--- Start Data ---
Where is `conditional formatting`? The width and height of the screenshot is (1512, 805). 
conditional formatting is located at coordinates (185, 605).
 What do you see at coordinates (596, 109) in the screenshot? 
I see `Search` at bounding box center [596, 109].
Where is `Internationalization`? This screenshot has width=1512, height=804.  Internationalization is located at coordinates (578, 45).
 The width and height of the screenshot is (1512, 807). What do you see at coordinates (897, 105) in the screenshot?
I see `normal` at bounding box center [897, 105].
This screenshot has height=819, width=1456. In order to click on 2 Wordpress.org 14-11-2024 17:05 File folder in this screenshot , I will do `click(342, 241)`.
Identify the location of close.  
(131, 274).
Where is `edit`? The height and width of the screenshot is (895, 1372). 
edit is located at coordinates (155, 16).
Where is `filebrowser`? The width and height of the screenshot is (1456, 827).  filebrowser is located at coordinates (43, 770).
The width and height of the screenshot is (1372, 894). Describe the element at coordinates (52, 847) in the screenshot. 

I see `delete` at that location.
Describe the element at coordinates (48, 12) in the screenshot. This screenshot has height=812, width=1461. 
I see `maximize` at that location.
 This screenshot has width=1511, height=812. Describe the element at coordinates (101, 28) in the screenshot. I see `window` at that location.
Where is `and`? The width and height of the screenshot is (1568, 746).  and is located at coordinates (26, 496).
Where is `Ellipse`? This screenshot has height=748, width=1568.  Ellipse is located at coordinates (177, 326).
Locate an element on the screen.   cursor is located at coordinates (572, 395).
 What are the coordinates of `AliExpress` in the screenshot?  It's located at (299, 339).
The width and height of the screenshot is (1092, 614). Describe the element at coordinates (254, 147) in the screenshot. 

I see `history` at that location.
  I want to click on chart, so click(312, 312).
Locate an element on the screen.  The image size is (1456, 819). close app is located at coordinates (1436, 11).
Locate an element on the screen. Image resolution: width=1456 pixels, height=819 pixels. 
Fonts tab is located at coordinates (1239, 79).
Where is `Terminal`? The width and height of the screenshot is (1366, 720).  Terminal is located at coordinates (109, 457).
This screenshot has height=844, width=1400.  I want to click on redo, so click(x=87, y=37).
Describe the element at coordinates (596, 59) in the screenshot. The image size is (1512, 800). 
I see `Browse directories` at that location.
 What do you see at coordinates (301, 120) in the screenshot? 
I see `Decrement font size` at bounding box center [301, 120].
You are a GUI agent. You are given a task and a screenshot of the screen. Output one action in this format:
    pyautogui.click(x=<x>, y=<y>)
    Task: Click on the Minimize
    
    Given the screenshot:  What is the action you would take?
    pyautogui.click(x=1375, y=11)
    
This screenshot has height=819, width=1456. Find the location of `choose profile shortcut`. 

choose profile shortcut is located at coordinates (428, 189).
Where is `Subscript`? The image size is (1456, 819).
--- End Data ---
◆ What to produce ◆
Echo all of the data above line for line, with nothing changed.

◆ Exercise answer ◆
Where is `conditional formatting`? The width and height of the screenshot is (1512, 805). 
conditional formatting is located at coordinates (185, 605).
 What do you see at coordinates (596, 109) in the screenshot? 
I see `Search` at bounding box center [596, 109].
Where is `Internationalization`? This screenshot has width=1512, height=804.  Internationalization is located at coordinates (578, 45).
 The width and height of the screenshot is (1512, 807). What do you see at coordinates (897, 105) in the screenshot?
I see `normal` at bounding box center [897, 105].
This screenshot has height=819, width=1456. In order to click on 2 Wordpress.org 14-11-2024 17:05 File folder in this screenshot , I will do `click(342, 241)`.
Identify the location of close.  
(131, 274).
Where is `edit`? The height and width of the screenshot is (895, 1372). 
edit is located at coordinates (155, 16).
Where is `filebrowser`? The width and height of the screenshot is (1456, 827).  filebrowser is located at coordinates (43, 770).
The width and height of the screenshot is (1372, 894). Describe the element at coordinates (52, 847) in the screenshot. 

I see `delete` at that location.
Describe the element at coordinates (48, 12) in the screenshot. This screenshot has height=812, width=1461. 
I see `maximize` at that location.
 This screenshot has width=1511, height=812. Describe the element at coordinates (101, 28) in the screenshot. I see `window` at that location.
Where is `and`? The width and height of the screenshot is (1568, 746).  and is located at coordinates (26, 496).
Where is `Ellipse`? This screenshot has height=748, width=1568.  Ellipse is located at coordinates (177, 326).
Locate an element on the screen.   cursor is located at coordinates (572, 395).
 What are the coordinates of `AliExpress` in the screenshot?  It's located at (299, 339).
The width and height of the screenshot is (1092, 614). Describe the element at coordinates (254, 147) in the screenshot. 

I see `history` at that location.
  I want to click on chart, so click(312, 312).
Locate an element on the screen.  The image size is (1456, 819). close app is located at coordinates (1436, 11).
Locate an element on the screen. Image resolution: width=1456 pixels, height=819 pixels. 
Fonts tab is located at coordinates (1239, 79).
Where is `Terminal`? The width and height of the screenshot is (1366, 720).  Terminal is located at coordinates (109, 457).
This screenshot has height=844, width=1400.  I want to click on redo, so click(x=87, y=37).
Describe the element at coordinates (596, 59) in the screenshot. The image size is (1512, 800). 
I see `Browse directories` at that location.
 What do you see at coordinates (301, 120) in the screenshot? 
I see `Decrement font size` at bounding box center [301, 120].
You are a GUI agent. You are given a task and a screenshot of the screen. Output one action in this format:
    pyautogui.click(x=<x>, y=<y>)
    Task: Click on the Minimize
    
    Given the screenshot:  What is the action you would take?
    pyautogui.click(x=1375, y=11)
    
This screenshot has height=819, width=1456. Find the location of `choose profile shortcut`. 

choose profile shortcut is located at coordinates (428, 189).
Where is `Subscript`? The image size is (1456, 819).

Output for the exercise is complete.